Consigne:
D'après l'extrait de page sur le projet de loi concernant les travailleurs sans papiers, pourquoi ce projet permettrait-il d'atténuer l'emprise d'une entreprise sur un salarié ? Répondez en une à trois phrases.

Extrait de page:
Du côté des syndicats, la perplexité est également de mise : « On nous parle d’intégration de travailleurs en poste, alors qu’à la base, il était question d’introduction d’une nouvelle main-d’œuvre. On est donc plus dans une logique d’accès au séjour, et non de véritable régularisation de travailleurs sans papiers », énonce ainsi Maryline Poulain, ancienne dirigeante syndicale et experte en droit des travailleurs migrants, actuellement en relation avec le gouvernement sur ces questions.

Dans le cas où le projet de loi viserait à réellement permettre un accès au séjour à des travailleurs déjà en poste, difficile, donc, de combler entièrement les besoins des entreprises qui s’élèvent désormais à plusieurs millions de postes à pourvoir, mais également de parvenir à ce qu’on pourrait appeler un “droit du job”, c’est-à-dire une loi qui permettrait un véritable accès au travail non précaire et sur le long terme.

Le travail, un vecteur d’intégration primordial

Malgré ses limites, le projet de loi permettrait tout de même, selon Serge Slama, de casser les pleins droits de l’employeur. Car comme l’explique le spécialiste du droit public, ce projet offre non pas une régularisation par rapport à un employeur en particulier, mais bien par rapport à un secteur donné : « Cet élément permettra d’atténuer l’emprise que pourrait avoir une entreprise sur un salarié. Car si le titre de séjour d’un employé dépend de son employeur, une relation de domination-soumission s’installe, et certaines entreprises en profitent. Il y a beaucoup d’abus : salaires extrêmement bas, jours de congés non respectés, horaires insensés… Avec ce nouveau dispositif, si un travailleur subit des abus, il pourra changer d’employeur sans que son titre de séjour ne soit remis en cause. »

Données recueillies:
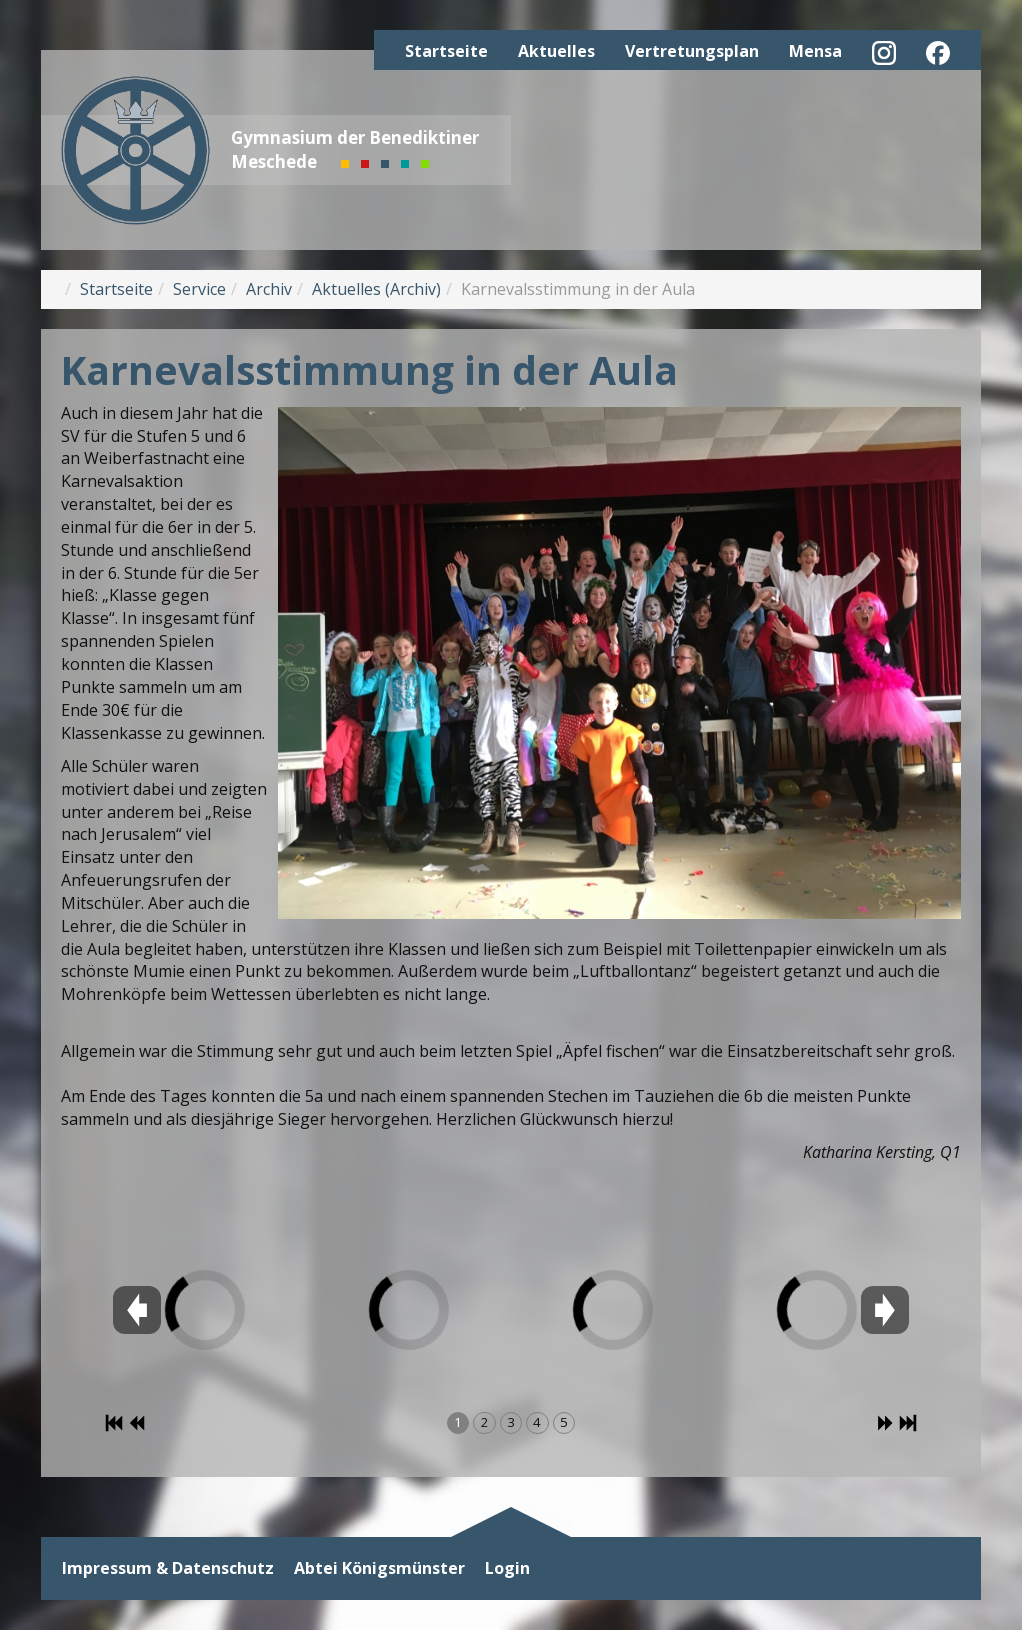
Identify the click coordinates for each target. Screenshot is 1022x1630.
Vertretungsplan (692, 51)
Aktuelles (556, 51)
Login (507, 1568)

Réponse rédigée:
Selon Serge Slama, la régularisation se ferait par rapport à un secteur donné et non par rapport à un employeur en particulier. Quand le titre de séjour dépend de l'employeur, une relation de domination-soumission s'installe et favorise les abus. Avec ce dispositif, un travailleur victime d'abus pourrait changer d'employeur sans que son titre de séjour soit remis en cause.